**Prompt:**
Only those lines from the one with "Click the blurred" through the last line of the material belong in the answer, each repeated exactly.

§ §

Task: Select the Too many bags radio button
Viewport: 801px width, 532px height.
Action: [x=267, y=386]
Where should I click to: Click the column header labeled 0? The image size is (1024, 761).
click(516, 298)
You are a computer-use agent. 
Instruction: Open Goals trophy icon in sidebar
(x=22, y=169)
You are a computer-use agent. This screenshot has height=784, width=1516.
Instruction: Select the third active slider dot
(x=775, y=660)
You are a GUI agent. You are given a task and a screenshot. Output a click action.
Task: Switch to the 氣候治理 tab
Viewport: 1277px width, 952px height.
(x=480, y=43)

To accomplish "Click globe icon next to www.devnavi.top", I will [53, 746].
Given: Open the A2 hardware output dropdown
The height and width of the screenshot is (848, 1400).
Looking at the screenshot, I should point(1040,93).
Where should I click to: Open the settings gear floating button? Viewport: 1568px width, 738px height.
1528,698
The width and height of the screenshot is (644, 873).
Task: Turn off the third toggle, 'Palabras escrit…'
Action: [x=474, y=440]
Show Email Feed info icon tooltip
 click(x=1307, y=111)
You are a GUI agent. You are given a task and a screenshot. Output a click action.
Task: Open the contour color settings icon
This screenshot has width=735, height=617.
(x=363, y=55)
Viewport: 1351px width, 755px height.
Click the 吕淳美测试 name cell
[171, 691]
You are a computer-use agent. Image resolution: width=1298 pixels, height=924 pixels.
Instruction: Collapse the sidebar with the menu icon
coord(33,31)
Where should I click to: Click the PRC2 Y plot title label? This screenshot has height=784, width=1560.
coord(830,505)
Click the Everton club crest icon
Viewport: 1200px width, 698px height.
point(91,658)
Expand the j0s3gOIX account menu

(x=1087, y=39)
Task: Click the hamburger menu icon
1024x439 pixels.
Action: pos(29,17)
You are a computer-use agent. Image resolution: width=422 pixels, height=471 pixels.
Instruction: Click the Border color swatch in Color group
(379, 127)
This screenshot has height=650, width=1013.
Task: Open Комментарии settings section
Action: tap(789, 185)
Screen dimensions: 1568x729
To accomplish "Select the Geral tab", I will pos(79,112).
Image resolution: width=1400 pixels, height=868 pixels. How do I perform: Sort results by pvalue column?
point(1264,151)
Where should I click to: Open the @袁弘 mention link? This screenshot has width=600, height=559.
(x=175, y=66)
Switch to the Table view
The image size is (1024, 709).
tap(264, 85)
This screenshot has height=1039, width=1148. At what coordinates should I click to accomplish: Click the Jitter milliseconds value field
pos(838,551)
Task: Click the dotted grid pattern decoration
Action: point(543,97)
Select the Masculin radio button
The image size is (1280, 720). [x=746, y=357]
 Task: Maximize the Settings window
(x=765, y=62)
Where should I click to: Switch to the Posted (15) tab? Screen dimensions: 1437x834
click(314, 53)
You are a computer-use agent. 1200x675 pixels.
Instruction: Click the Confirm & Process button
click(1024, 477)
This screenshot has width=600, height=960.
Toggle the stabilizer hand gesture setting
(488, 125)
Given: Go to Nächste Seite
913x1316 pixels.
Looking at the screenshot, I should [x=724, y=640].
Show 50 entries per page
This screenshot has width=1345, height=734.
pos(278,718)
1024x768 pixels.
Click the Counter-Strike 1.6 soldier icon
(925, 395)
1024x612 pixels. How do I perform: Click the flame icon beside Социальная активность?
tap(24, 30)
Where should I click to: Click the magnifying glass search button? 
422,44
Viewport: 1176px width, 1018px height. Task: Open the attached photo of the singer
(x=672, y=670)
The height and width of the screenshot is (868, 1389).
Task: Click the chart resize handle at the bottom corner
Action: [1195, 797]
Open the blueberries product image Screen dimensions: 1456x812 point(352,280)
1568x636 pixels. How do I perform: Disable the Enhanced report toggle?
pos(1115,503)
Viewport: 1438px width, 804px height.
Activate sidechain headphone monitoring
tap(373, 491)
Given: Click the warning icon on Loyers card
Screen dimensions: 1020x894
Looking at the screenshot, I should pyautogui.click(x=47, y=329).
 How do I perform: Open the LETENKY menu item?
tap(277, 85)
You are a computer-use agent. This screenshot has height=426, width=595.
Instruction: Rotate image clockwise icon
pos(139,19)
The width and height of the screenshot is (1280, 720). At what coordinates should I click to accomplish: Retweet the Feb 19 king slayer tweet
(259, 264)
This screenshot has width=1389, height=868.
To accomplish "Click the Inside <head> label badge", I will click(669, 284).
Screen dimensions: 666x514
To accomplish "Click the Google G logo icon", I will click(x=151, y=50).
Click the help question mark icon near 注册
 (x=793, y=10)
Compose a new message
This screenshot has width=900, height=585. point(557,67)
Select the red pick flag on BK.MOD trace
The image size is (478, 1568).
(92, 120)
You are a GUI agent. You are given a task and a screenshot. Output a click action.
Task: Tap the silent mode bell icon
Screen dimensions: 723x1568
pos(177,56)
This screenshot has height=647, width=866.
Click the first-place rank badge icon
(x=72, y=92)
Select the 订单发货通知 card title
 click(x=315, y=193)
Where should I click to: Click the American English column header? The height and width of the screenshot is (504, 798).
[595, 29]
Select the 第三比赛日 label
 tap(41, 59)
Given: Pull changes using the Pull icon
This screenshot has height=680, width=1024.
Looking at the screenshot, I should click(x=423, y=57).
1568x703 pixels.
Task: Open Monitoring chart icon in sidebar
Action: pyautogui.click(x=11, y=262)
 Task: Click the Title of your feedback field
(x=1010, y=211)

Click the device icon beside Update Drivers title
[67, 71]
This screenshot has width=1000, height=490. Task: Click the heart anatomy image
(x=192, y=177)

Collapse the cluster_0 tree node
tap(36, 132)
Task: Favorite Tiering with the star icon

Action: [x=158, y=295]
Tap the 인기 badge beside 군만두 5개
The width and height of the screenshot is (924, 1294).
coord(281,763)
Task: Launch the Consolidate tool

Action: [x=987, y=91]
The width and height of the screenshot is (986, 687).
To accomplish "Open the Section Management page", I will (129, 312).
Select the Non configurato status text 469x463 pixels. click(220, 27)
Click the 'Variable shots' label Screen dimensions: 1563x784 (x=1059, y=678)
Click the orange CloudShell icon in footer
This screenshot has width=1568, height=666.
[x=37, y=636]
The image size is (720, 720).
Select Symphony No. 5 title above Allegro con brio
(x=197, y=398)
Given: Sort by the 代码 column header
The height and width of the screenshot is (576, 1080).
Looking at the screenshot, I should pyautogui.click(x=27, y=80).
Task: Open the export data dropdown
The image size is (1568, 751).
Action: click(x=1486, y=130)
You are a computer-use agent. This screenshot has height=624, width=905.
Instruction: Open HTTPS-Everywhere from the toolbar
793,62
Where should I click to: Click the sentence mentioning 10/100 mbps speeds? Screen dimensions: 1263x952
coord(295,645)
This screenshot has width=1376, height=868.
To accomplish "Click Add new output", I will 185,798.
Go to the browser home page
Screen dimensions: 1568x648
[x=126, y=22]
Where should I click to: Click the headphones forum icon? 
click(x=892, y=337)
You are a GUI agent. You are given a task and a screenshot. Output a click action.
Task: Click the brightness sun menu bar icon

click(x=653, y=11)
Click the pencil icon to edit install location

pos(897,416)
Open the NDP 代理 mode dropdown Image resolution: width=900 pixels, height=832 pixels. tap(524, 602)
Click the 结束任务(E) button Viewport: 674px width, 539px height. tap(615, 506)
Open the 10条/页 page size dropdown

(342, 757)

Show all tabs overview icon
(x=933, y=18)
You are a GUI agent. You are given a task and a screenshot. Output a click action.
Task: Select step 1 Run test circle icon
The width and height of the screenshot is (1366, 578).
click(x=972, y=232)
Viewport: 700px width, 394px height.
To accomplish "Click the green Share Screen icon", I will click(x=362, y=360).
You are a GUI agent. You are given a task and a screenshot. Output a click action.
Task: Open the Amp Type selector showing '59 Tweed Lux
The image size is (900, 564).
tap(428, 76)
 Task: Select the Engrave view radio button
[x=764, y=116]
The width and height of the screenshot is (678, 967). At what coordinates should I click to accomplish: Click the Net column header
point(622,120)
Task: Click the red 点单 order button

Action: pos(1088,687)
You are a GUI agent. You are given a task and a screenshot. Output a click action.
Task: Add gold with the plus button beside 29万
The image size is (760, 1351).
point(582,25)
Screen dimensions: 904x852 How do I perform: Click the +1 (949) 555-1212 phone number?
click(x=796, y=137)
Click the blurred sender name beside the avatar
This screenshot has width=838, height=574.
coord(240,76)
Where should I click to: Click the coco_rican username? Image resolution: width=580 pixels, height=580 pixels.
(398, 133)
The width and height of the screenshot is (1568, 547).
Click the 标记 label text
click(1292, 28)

§ §

**Completed exercise:**
Click the blurred sender name beside the avatar
This screenshot has width=838, height=574.
coord(240,76)
Where should I click to: Click the coco_rican username? Image resolution: width=580 pixels, height=580 pixels.
(398, 133)
The width and height of the screenshot is (1568, 547).
Click the 标记 label text
click(1292, 28)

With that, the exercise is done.